## WORK TO COMPLETE
Repeat the listing that follows character for character, omitting images.

## MATERIAL SHOWN
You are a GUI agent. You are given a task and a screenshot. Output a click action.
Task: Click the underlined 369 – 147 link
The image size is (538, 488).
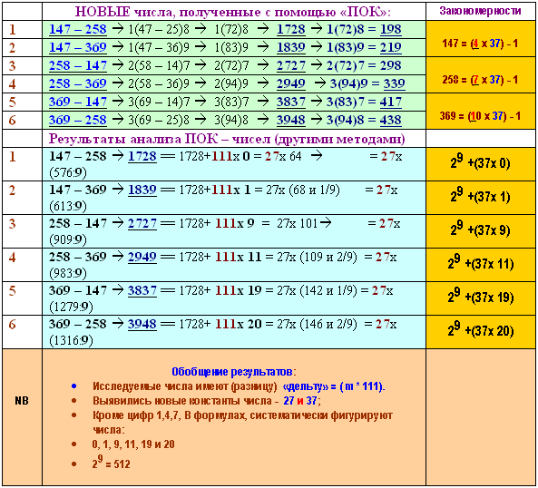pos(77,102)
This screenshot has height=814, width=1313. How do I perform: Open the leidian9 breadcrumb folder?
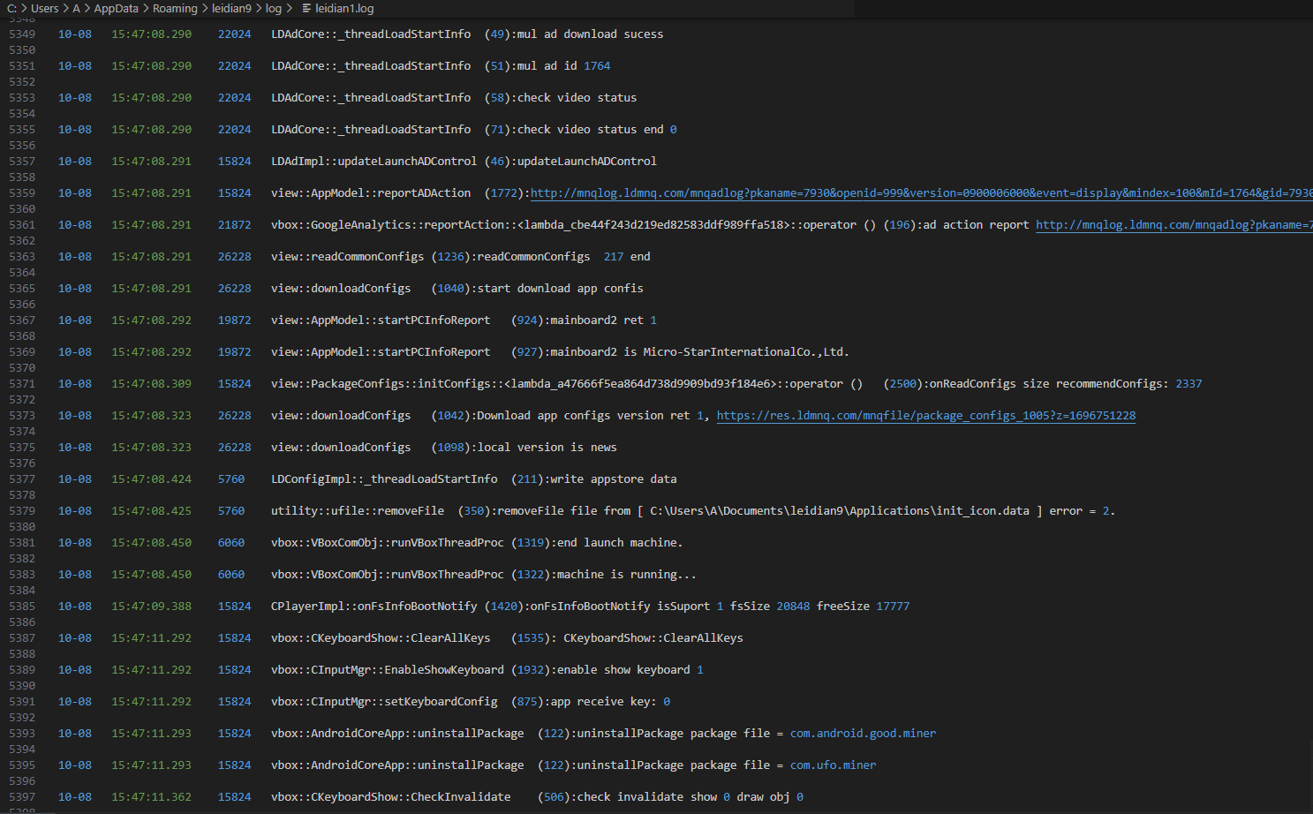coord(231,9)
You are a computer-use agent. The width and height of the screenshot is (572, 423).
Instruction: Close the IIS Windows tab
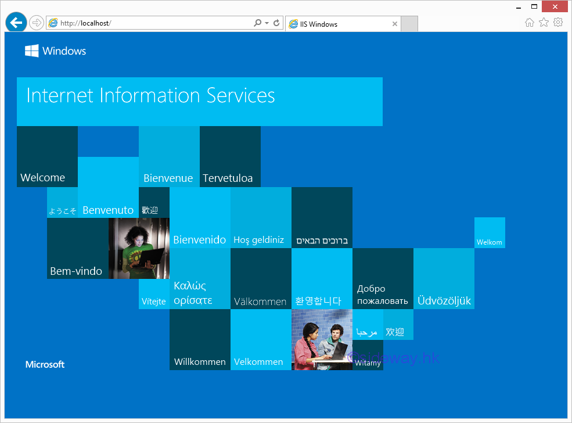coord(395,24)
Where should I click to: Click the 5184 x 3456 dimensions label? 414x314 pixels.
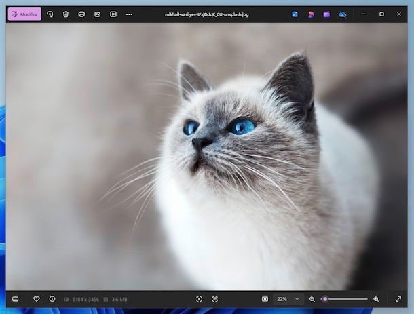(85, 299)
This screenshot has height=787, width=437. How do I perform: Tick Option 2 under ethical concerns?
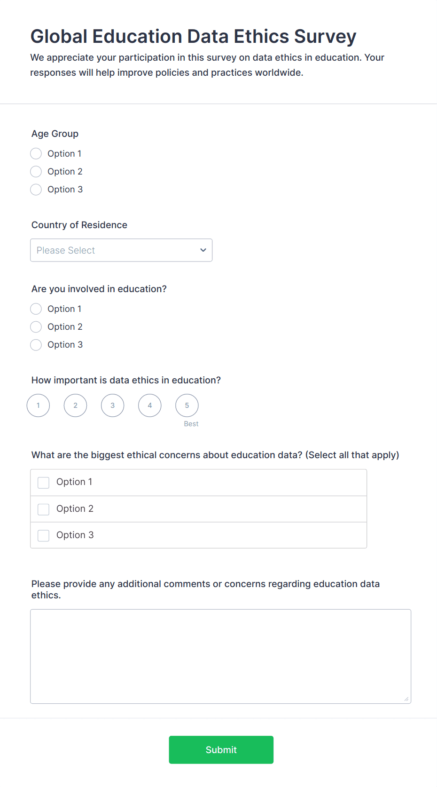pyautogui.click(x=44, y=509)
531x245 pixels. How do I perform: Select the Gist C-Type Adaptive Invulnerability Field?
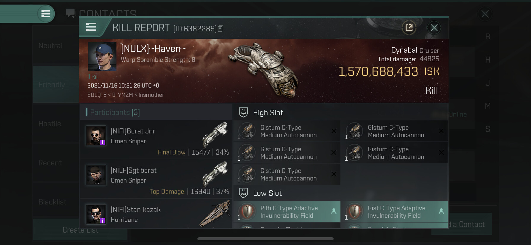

## EXERCISE OUTPUT
You are a GUI agent. You are given a task and a screenshot. Output a click action.
Task: Click the underlined 369 – 147 link
The image size is (538, 488).
pos(77,102)
This screenshot has height=814, width=1313. How do I perform: Open the leidian9 breadcrumb folder?
coord(231,9)
You are a computer-use agent. The width and height of the screenshot is (572, 423).
Instruction: Close the IIS Windows tab
coord(395,24)
Where should I click to: Click the 5184 x 3456 dimensions label? 414x314 pixels.
(85, 299)
This screenshot has height=787, width=437. How do I perform: Tick Option 2 under ethical concerns?
pyautogui.click(x=44, y=509)
531x245 pixels. How do I perform: Select the Gist C-Type Adaptive Invulnerability Field?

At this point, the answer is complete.